Thursday, October 23, 2008

Wanderlust & Laos plans

So, I neglected to mention this in my first post, but I am currently in the process of planning a "round the world" tramping trip for next year. Yeah...I have basically decided that as of June next year I am going to be a full time traveler at least until Christmas 2009. The decision to do this has been a long time coming: when I first graduated I considered spending a year teaching english abroad in India or Bangladesh but obviously that kind of fell through. I've always known I wanted to do something non-traditional while I am young and untethered, but it wasn't until this month that I actually started thinking seriously about just picking up and heading off into the proverbial sunset.

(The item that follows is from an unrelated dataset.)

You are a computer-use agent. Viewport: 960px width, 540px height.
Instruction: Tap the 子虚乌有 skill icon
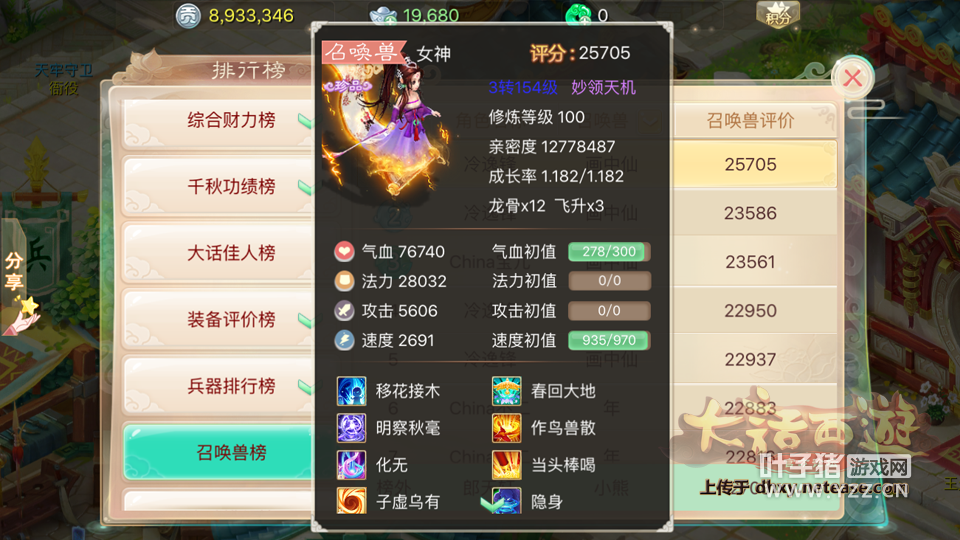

What really did it was my discovery of Colleen Kinder's "Delaying the Real World: A Twentysomething's Guide to Seeking Adventure" (, a book which I first encountered at the Career Development Office of my school sometime in June. I was intrigued by the title then, but I never got around to actually reading it so a few weeks ago I located a copy of it at our local library. And god, did it set me off! The book is basically a guide for how to say "fuck you" to cubicle jobs and take off to see the world. Now, I think Kinder gets a little carried away with the whole - see the world! screw real life! line - after all there are very real reasons people get jobs like those, but reading her book was just what I needed to push my schemes of traveling from the back of my mind to the front. It really made me realize that I have never wanted a common life, and that the only way to pick up and jam your finger in the air at the whole corporate, 9 to 5 system is to just, well, DO IT. So I'm going to. Another good thing about the book is that it convinced me that you don't need a lot of money to do this, and that it is quite possible to *also* do some good while traveling on that kind of trip. Which was good for me, because I often have a hard time with travel - in my mind it sometimes seems like a selfish, bourgeoisie endeavor, especially done American style. When I put down the book after reading it straight through in one day I decided my plan for next year is to travel half way around the world. Anyway, I'm sure you'll be hearing plenty about my upcoming plans and my incesant wanderlust - after all, one of the main reasons I started this blog was to have a place to catalogue my pre-,during, and post-trip experiences.

However. The *real* point of this entry is that I've found a place I really want to visit! The place is the Viengxay caves in Laos (visual supplement below). Apparently the limestone caves housed thousands of Laotians who were hiding from the Americans during the Vietnam War. I know that sounds kind of macabre, but I'm fascinated by pretty much any insurgency that successfully manages to stand up to the American government, and I'm curious to see this place in person. If only to get a glimpse of what humans create in desperate situations. According to wikipedia during certain parts of the war the caves contained up to 23,00 people, and housed bakeries, hospitals and even a theater! Now that the political unrest has calmed you can actually visit the caves...which I would love to do.

As it turns out, I have been thinking about visiting Laos a lot recently. A few weeks ago I read a glowing travel blog which described Laotian culture as extremely easy going and congenial. So when I read the short little blurb about the Viengxay caves in Budget Travel (which I've taken to checking out from my local library) I got even more excited.
I know Loas is a developing country and it may still be dangerous to visit as an Westerner, but I think Americans tend to be far too wary of countries that lack Western technology and development. More often than not they make up for it in warmth and willingness to reach out to foreigners. From what I've read Laos seems like a really beatiful, quiet country...and I like that it won't be swarmed with Americans and luxury hotels. I think feeling uncomfortable and like an outsider is one of the most valuable aspects of travel. I like that I won't be able to rely on there being American backpackers or Europeans to spend time with, because it will require me to connect with the people who actually live their lives there. I also think putting yourself in a situation like that helps you to understand just how difficult it is to be an immigrant in your own country.
Anyway. Enough about that. I think planning future travel adventures is almost as exciting as going on them!